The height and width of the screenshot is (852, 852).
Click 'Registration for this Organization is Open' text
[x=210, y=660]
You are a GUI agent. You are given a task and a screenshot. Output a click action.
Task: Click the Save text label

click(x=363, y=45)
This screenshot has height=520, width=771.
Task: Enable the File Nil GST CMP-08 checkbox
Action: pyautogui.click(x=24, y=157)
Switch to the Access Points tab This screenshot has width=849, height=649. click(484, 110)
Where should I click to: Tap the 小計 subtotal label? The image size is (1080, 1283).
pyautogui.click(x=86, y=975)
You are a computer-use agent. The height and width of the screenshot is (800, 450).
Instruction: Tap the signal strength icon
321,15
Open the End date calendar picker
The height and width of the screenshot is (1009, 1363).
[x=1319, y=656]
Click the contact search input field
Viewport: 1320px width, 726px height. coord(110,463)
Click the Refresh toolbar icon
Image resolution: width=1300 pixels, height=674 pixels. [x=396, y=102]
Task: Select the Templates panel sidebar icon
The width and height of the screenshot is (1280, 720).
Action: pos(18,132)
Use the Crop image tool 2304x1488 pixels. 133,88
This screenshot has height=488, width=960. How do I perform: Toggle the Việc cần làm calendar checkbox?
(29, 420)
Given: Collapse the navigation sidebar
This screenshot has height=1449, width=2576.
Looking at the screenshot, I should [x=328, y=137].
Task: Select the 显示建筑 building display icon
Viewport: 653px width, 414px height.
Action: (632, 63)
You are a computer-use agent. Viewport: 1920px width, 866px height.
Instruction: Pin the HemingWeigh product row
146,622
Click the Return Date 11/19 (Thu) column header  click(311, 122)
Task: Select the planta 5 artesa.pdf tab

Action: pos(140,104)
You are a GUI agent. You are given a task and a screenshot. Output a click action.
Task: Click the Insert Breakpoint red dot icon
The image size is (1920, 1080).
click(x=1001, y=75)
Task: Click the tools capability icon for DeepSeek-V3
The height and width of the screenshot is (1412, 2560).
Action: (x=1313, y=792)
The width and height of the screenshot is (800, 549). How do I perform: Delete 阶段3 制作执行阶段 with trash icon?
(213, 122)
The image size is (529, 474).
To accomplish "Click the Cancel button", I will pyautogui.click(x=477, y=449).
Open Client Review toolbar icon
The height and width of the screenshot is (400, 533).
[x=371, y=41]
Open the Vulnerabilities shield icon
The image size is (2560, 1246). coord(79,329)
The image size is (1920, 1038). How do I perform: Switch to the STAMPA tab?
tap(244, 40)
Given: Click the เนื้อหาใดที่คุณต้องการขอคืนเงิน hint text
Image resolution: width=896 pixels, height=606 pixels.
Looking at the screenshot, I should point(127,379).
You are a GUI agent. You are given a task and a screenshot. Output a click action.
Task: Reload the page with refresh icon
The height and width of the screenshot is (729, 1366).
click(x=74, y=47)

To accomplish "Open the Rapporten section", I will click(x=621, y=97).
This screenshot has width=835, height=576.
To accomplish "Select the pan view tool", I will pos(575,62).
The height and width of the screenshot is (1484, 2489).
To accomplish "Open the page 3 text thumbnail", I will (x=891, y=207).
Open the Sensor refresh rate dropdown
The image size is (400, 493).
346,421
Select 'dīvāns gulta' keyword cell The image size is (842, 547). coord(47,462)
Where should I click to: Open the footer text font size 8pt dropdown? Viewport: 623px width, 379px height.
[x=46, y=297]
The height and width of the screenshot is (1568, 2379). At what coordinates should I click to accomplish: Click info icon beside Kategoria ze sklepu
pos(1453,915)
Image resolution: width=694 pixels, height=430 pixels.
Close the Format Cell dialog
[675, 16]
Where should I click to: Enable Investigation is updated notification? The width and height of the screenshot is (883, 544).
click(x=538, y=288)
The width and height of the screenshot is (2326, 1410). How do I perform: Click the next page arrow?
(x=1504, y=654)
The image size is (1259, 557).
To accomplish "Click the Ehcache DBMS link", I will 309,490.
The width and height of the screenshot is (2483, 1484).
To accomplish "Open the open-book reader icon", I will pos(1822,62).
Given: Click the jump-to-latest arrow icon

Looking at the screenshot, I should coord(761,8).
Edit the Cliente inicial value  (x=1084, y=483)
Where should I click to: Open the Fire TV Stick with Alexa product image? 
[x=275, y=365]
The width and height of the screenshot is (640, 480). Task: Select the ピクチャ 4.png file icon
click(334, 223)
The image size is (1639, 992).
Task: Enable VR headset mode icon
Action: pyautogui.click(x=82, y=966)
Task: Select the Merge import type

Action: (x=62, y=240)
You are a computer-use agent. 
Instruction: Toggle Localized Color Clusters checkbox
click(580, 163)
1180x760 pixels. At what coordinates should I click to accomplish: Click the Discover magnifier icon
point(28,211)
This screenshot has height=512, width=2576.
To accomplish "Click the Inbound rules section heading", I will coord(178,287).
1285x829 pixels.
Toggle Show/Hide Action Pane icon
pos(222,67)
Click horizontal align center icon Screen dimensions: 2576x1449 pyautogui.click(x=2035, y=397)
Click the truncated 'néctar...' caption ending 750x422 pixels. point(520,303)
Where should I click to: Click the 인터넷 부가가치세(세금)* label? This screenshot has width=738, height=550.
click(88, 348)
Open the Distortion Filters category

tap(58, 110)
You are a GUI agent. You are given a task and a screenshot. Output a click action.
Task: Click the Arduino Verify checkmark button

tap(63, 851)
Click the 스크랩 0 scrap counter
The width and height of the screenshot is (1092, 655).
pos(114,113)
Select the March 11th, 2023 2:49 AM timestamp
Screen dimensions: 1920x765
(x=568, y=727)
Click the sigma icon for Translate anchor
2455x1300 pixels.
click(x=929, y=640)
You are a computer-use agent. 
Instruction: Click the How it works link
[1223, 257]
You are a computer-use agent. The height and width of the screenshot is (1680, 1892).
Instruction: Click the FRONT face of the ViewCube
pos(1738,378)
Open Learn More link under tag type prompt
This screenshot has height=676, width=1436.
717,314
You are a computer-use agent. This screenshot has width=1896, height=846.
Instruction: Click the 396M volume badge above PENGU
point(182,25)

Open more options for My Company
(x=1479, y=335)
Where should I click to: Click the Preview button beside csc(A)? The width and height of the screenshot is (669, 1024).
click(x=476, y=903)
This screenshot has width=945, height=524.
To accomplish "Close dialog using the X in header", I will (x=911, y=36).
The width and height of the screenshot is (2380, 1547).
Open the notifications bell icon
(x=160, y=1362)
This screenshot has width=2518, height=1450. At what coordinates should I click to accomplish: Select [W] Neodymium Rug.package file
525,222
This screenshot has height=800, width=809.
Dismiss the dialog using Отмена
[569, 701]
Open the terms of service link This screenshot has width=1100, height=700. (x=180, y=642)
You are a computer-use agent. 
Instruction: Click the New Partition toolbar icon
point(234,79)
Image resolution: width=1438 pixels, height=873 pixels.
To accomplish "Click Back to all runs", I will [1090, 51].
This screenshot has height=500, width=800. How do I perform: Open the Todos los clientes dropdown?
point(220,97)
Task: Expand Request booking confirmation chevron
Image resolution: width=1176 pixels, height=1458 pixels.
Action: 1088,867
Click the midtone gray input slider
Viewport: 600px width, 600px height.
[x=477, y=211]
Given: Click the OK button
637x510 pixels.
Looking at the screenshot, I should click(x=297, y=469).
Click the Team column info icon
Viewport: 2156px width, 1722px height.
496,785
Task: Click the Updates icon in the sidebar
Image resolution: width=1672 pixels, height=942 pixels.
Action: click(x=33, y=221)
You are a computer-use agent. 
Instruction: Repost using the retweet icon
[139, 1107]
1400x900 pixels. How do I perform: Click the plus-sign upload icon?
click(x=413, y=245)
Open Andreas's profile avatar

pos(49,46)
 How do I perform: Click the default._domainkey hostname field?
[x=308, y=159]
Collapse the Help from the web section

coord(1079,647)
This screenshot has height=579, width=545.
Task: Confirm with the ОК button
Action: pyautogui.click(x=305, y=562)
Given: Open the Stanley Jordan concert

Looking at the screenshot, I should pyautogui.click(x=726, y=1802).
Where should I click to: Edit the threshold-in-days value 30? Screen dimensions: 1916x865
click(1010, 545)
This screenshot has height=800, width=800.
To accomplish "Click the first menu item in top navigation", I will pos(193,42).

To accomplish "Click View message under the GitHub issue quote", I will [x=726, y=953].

_WHAT YOU WILL DO_
Copy the listing above verbatim, starting with the line that contains "Click the Return" and going on through the line that contains "Looking at the screenshot, I should point(127,379).", with both of those lines included.

_EXERCISE ANSWER_
Click the Return Date 11/19 (Thu) column header  click(311, 122)
Task: Select the planta 5 artesa.pdf tab

Action: pos(140,104)
You are a GUI agent. You are given a task and a screenshot. Output a click action.
Task: Click the Insert Breakpoint red dot icon
The image size is (1920, 1080).
click(x=1001, y=75)
Task: Click the tools capability icon for DeepSeek-V3
The height and width of the screenshot is (1412, 2560).
Action: (x=1313, y=792)
The width and height of the screenshot is (800, 549). How do I perform: Delete 阶段3 制作执行阶段 with trash icon?
(213, 122)
The image size is (529, 474).
To accomplish "Click the Cancel button", I will pyautogui.click(x=477, y=449).
Open Client Review toolbar icon
The height and width of the screenshot is (400, 533).
[x=371, y=41]
Open the Vulnerabilities shield icon
The image size is (2560, 1246). coord(79,329)
The image size is (1920, 1038). How do I perform: Switch to the STAMPA tab?
tap(244, 40)
Given: Click the เนื้อหาใดที่คุณต้องการขอคืนเงิน hint text
Image resolution: width=896 pixels, height=606 pixels.
Looking at the screenshot, I should point(127,379).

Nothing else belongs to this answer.